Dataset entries
....
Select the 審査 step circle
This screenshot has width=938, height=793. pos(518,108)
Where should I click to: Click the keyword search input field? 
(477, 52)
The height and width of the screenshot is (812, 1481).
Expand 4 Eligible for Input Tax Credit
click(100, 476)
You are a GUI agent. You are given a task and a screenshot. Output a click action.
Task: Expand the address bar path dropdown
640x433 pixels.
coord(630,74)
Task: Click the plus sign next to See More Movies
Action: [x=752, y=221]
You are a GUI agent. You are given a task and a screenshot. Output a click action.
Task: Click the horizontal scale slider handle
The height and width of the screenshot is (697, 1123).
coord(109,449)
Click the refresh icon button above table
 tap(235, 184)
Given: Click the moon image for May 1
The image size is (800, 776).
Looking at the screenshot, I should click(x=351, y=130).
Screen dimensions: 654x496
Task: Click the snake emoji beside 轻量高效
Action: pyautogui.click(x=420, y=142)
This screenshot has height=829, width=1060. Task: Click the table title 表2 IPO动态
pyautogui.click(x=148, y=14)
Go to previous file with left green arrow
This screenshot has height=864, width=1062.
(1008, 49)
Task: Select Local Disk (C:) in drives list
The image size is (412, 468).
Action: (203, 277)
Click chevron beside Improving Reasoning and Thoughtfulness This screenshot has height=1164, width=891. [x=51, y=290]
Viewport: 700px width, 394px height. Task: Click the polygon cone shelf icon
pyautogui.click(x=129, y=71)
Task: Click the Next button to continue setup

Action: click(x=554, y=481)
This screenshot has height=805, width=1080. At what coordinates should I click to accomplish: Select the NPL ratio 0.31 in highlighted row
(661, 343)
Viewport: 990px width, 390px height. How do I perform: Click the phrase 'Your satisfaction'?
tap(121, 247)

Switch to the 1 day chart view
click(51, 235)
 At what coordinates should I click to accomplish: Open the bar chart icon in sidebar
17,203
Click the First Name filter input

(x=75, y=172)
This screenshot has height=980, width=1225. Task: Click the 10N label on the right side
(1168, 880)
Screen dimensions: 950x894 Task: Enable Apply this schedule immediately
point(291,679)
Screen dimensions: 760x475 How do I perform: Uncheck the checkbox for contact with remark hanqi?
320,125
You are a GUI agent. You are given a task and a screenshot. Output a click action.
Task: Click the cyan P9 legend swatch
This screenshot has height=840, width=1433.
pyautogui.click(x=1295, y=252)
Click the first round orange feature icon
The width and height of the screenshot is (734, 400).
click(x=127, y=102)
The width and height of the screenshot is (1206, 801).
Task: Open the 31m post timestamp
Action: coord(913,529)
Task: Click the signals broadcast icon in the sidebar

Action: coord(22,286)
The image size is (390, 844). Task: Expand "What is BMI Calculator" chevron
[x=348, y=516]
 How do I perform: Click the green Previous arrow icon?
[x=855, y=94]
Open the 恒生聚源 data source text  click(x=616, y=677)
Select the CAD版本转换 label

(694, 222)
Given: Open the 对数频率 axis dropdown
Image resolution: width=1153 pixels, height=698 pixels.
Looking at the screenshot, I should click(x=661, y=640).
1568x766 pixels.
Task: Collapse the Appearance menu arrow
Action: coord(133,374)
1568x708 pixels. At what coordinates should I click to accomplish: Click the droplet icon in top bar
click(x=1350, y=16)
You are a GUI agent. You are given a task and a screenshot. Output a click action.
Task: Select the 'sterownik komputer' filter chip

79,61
....
## EXERCISE REQUIREMENTS
Show a copy of each line from the records above in which the string "dropdown" occurs.

## EXERCISE RESULT
Task: Expand the address bar path dropdown
Given: Open the 对数频率 axis dropdown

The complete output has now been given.